Hardware that may be plugged into a computer via an ExpressCard includes connect cards, IEEE 1394b-2002 (FireWire 800), USB 2.0, USB 3.0, Ethernet, Serial ATA external stick drives, solid-state drives, external enclosures for desktop size PCI Express graphics cards, wireless network interface cards (NIC), TV tuner cards, Common Access Card (CAC) readers, and soundcards.
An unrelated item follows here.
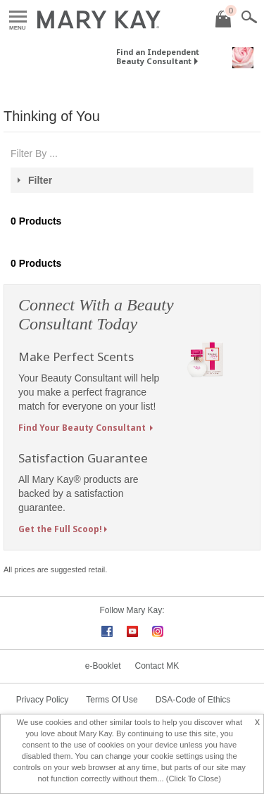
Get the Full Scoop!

The ExpressCard standard specifies two form factors, ExpressCard/34 (34 mm wide) and ExpressCard/54 (54 mm wide, in an L-shape)—the connector is the same on both (34 mm wide). Standard cards are 75 mm long (10.6 mm shorter than CardBus) and 5 mm thick, but may be thicker on sections that extend outside the standard form for Antennas, sockets, etc.

The 34 mm slot accepts only 34 mm cards. The 54 mm slot accepts both 34 mm and 54 mm cards. A diagonal guide in the rear of the 54 mm slot guides 34 mm cards to the connector. Adapters are available for connecting an ExpressCard/34 card to a CardBus (but not 16-bit PC Card) slot via internal USB2.0 bus only (not PCI-Express).

The ExpressCard 2.0 standard was introduced on March 4, 2009 at CeBIT in Hannover. It provides a single PCIe 1.0 2.5 Gbit/s lane (optionally PCIe 2.0 with 5 Gbit/s) and a USB 3.0 "SuperSpeed" link with a raw transfer speed of 5 Gbit/s (effective transfer speed up to 400 MB/s).[25][26] It is forward and backward compatible with earlier ExpressCard modules and slots. ExpressCard 2.0 products were expected to be in the market by late 2010. It's unknown at this point (October 2012) whether this standard is taking off in the marketplace.

USB 3.0 SuperSpeed compatibility is achieved by sharing the pins with the PCIe link. An inserted card signals which mode should be used.